Field Expected Qwen output Result
Store maruetsu 目黒店 maruetsu 目黒店
Date 2026-06-12 2026-06-12
Subtotal ¥335 ¥335
Tax ¥26 ¥26
Total ¥361 ¥361
Items 4 4

Yes, it worked.

For the fields I care about most in personal bookkeeping - date, store, subtotal, tax, and total - the results were good enough to make the project useful again.

In my own small set of about 30 receipts from different stores, those fields were consistently correct.

Item Breakdown

I also wanted item breakdowns, because my database has a receipts table and a related receipt_items table.

That is where things got more subtle.

Japanese receipts represent quantity in a few different ways, and that can create schema ambiguity.

My Basket receipt — quantity field ambiguity

Field Expected Qwen output Result
Store まいばすけっと 西麻布店 まいばすけっと 西麻布店
Date 2026-06-21 2026-06-21
Subtotal ¥896 ¥896
Tax ¥71 ¥71
Total ¥967 ¥967
Items 4 4
Quantity case 2個X 単279 package_quantity: 2 ⚠️

For this line:

オイコスPROリッチバ 558※ (2X279)

Qwen extracted:

{
	"quantity": 1,
  "package_quantity": 2,
  "unit_price": 279,
  "total_price": 558
}

It captured the important quantity signal, but the field mapping still needed schema clarification.

How fast was it?

Metric Result
GPU RTX 3060 12GB
Average latency 31.75s/document
Peak VRAM 11.06 GiB

Maybe not fast enough for a chatbot.

But for a receipt process that runs overnight, 30 seconds per receipt is fine.

Future improvement: A receipt DB

Every time I process a receipt, I want to keep:

receipt image
model output JSON
final corrected JSON, if I had to fix it

That way, if I change the prompt, try a different model, update llama.cpp, or switch quantization, I can rerun the same receipts and see whether the pipeline actually got better.

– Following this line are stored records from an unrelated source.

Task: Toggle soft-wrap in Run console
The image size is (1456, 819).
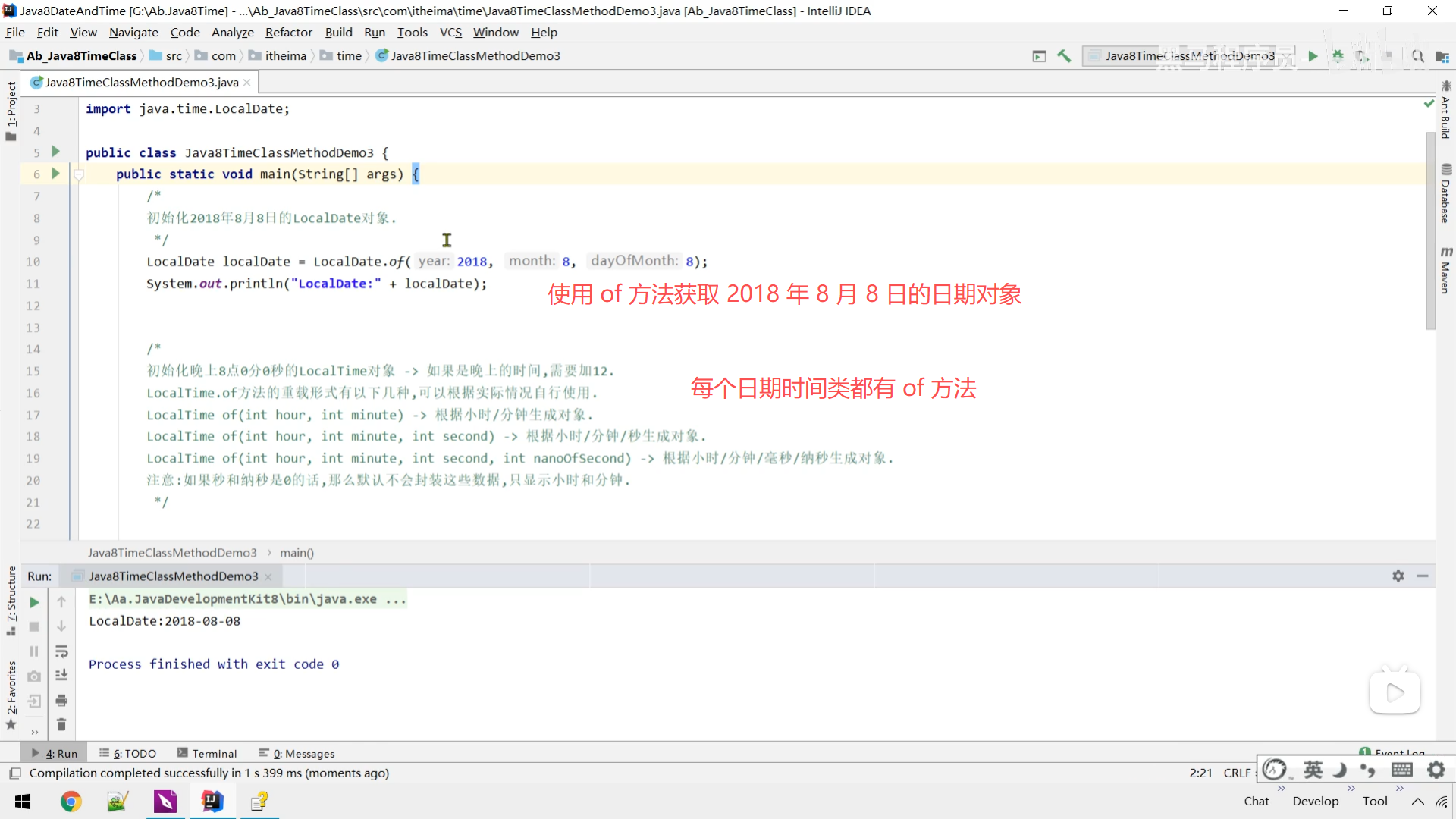Action: tap(61, 651)
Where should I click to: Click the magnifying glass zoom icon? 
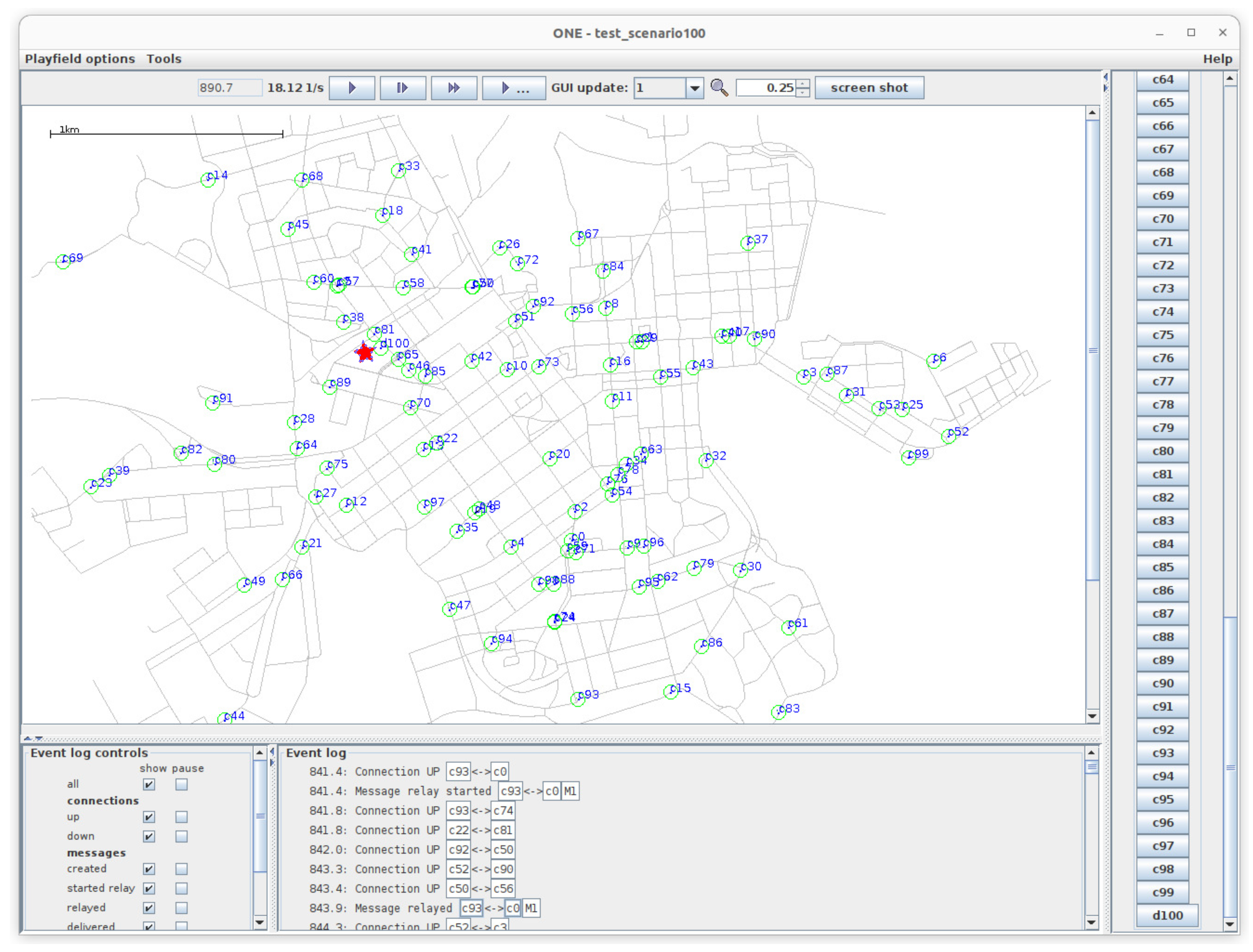point(718,88)
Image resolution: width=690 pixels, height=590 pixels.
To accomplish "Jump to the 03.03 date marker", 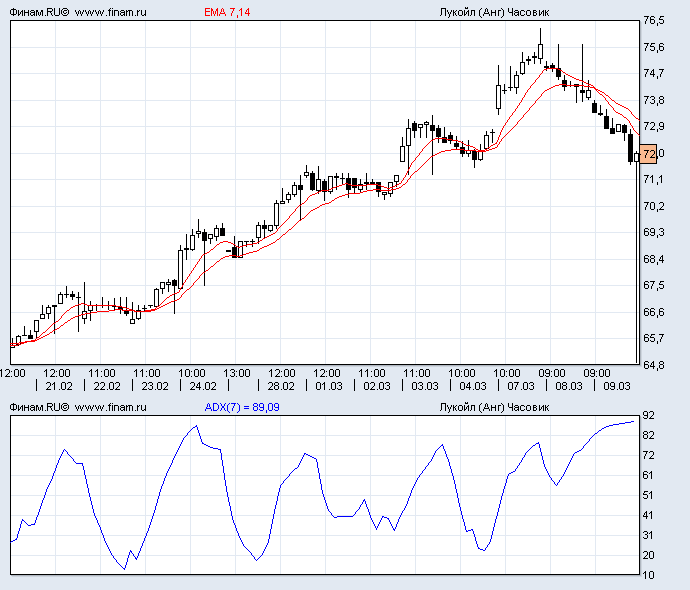I will tap(424, 385).
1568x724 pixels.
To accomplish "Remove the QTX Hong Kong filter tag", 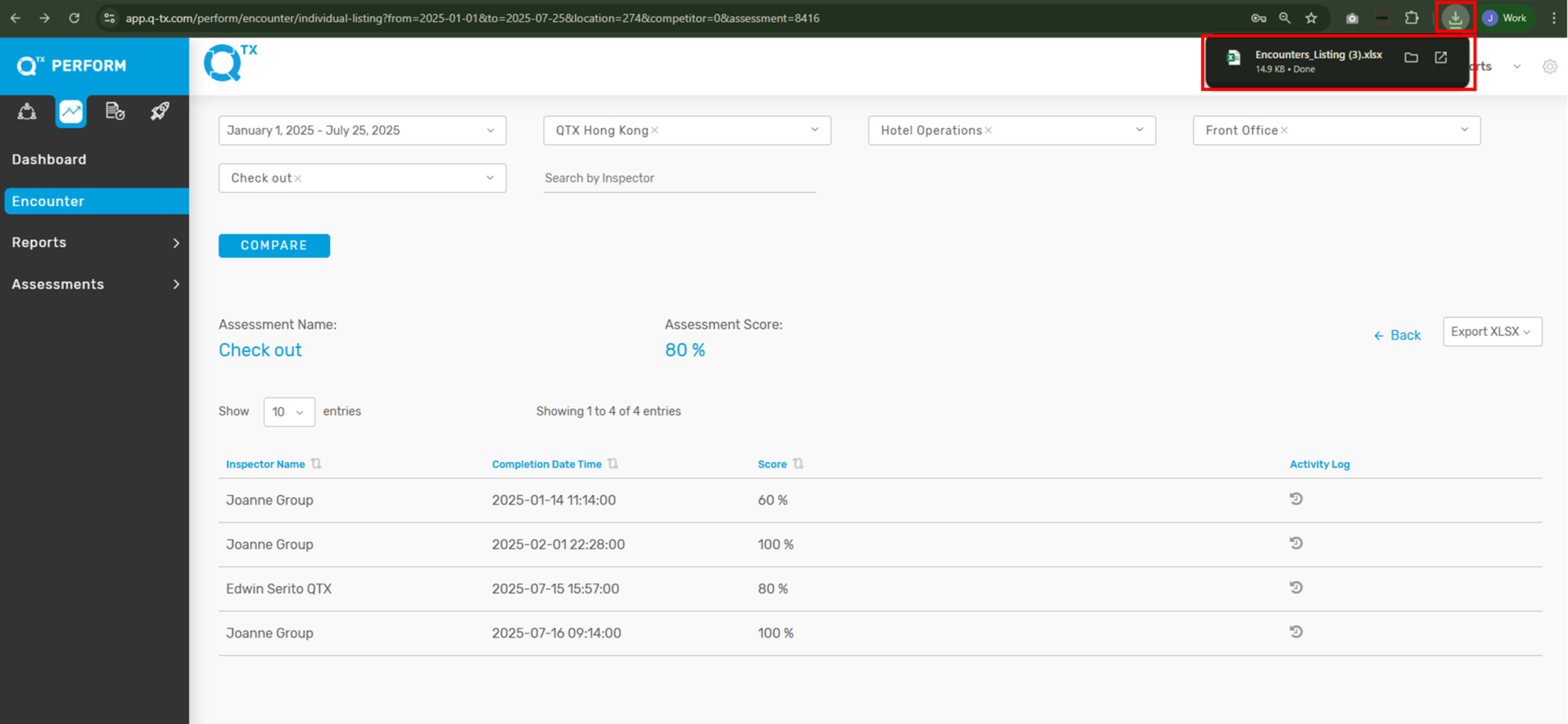I will tap(655, 131).

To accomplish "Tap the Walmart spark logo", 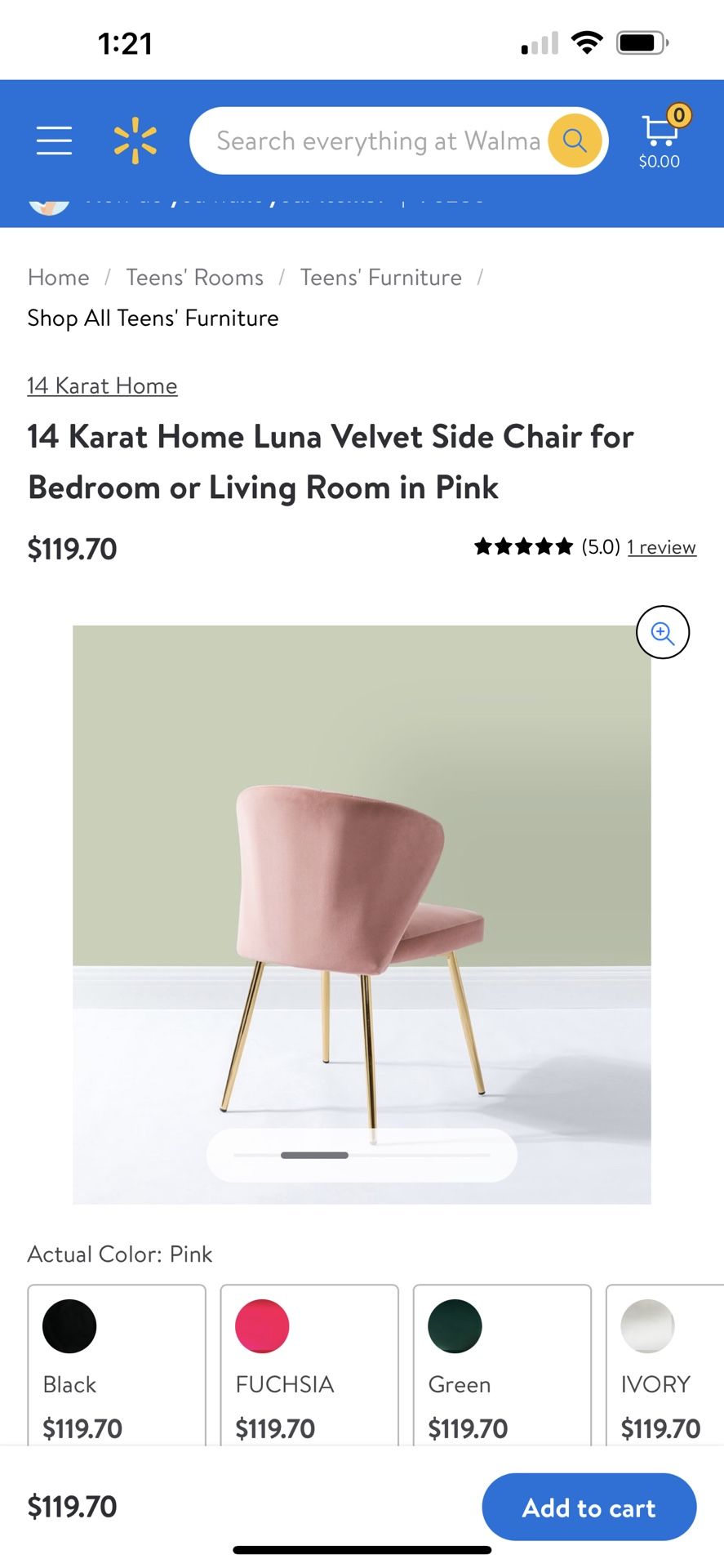I will [x=135, y=140].
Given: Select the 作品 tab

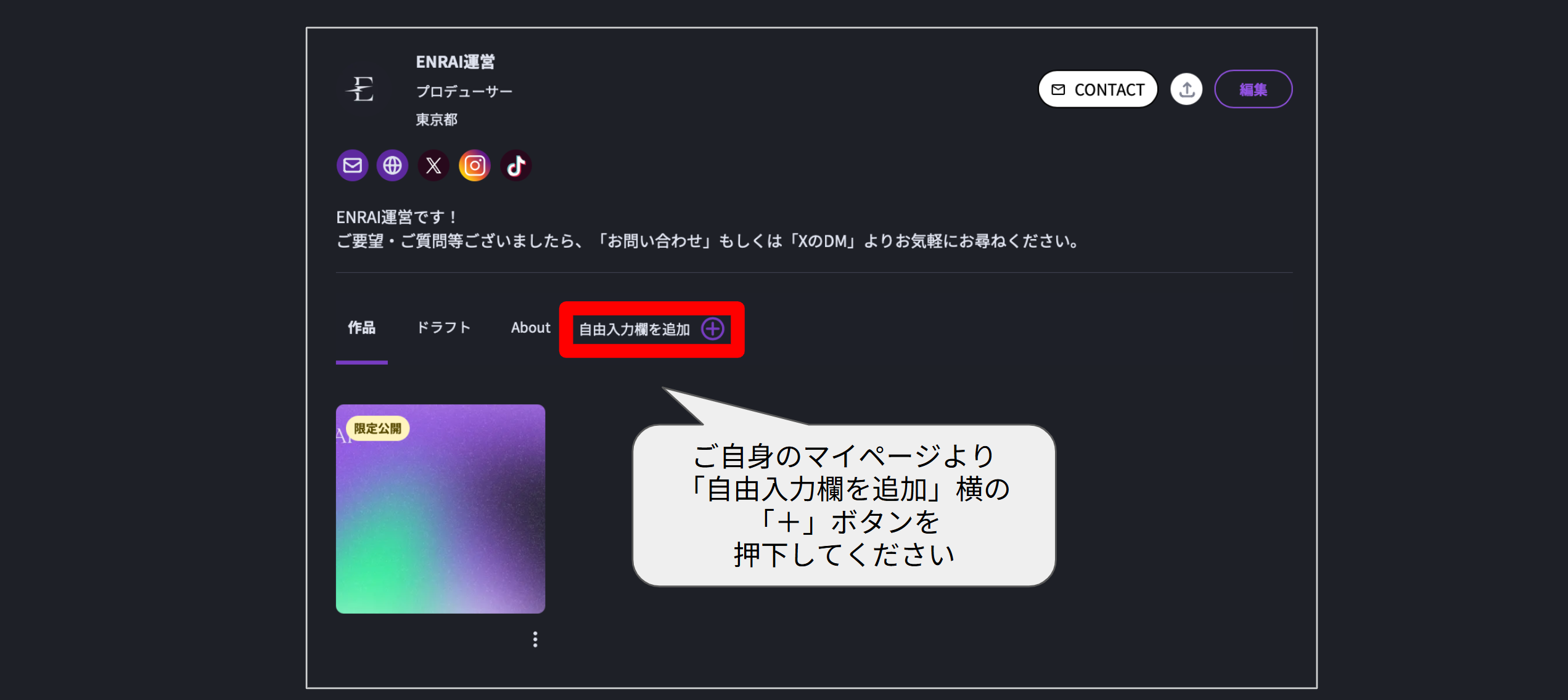Looking at the screenshot, I should [x=361, y=328].

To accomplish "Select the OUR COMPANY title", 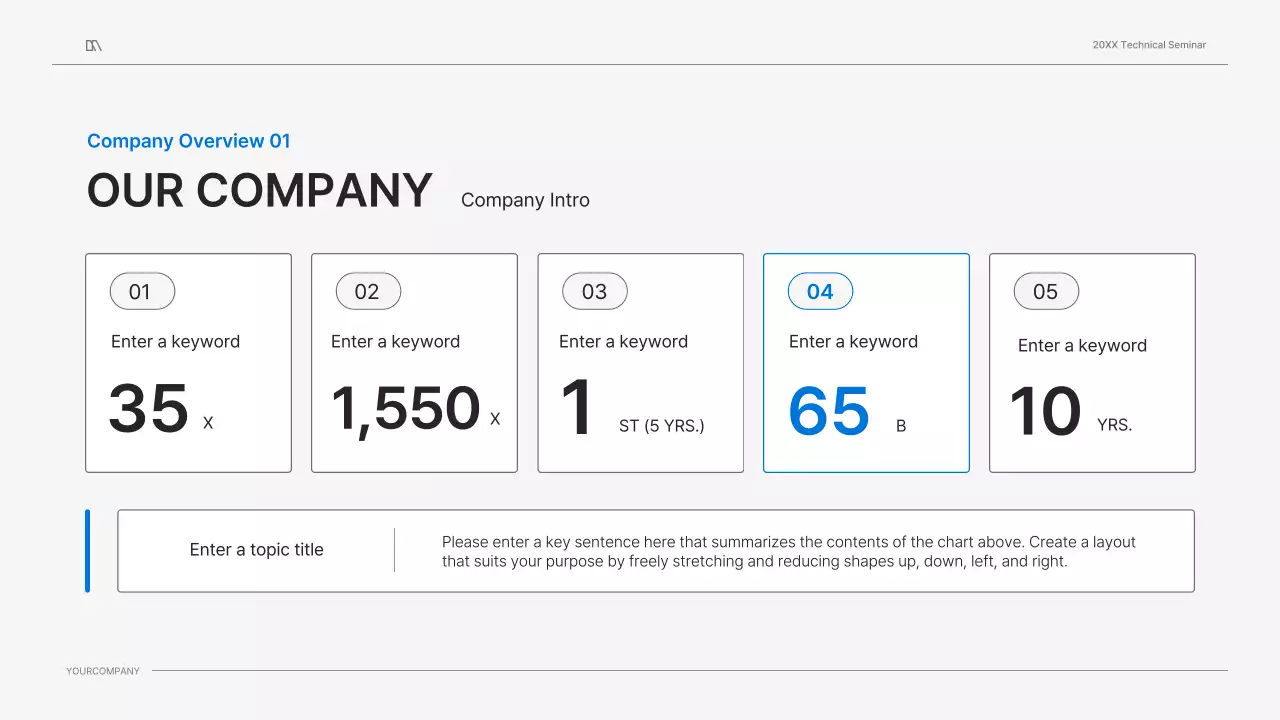I will pyautogui.click(x=260, y=190).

Once I collect enough examples from the same stores, I could also use store-specific patterns.

For example, if a certain store always prints points, payment method, or item quantities in the same place, the system could learn to extract those fields more reliably.

TL;DR

  • A 12GB-target GGUF quant of Qwen3.6-35B-A3B was good enough to replace Google Vision in my personal receipt-to-JSON pipeline.
  • I tested it on around 30 receipts from supermarkets, drug stores, restaurants, and convenience stores in Japan.
  • The important bookkeeping fields - store, date, subtotal, tax, and total - were consistently correct in my tests.
  • My benchmark averaged about 31.75 seconds per receipt on an RTX 3060 12GB.
  • Item-level extraction mostly worked, but quantity fields still need careful schema design.
  • For my use case, that tradeoff is worth it: I can process receipts locally instead of paying Google every time.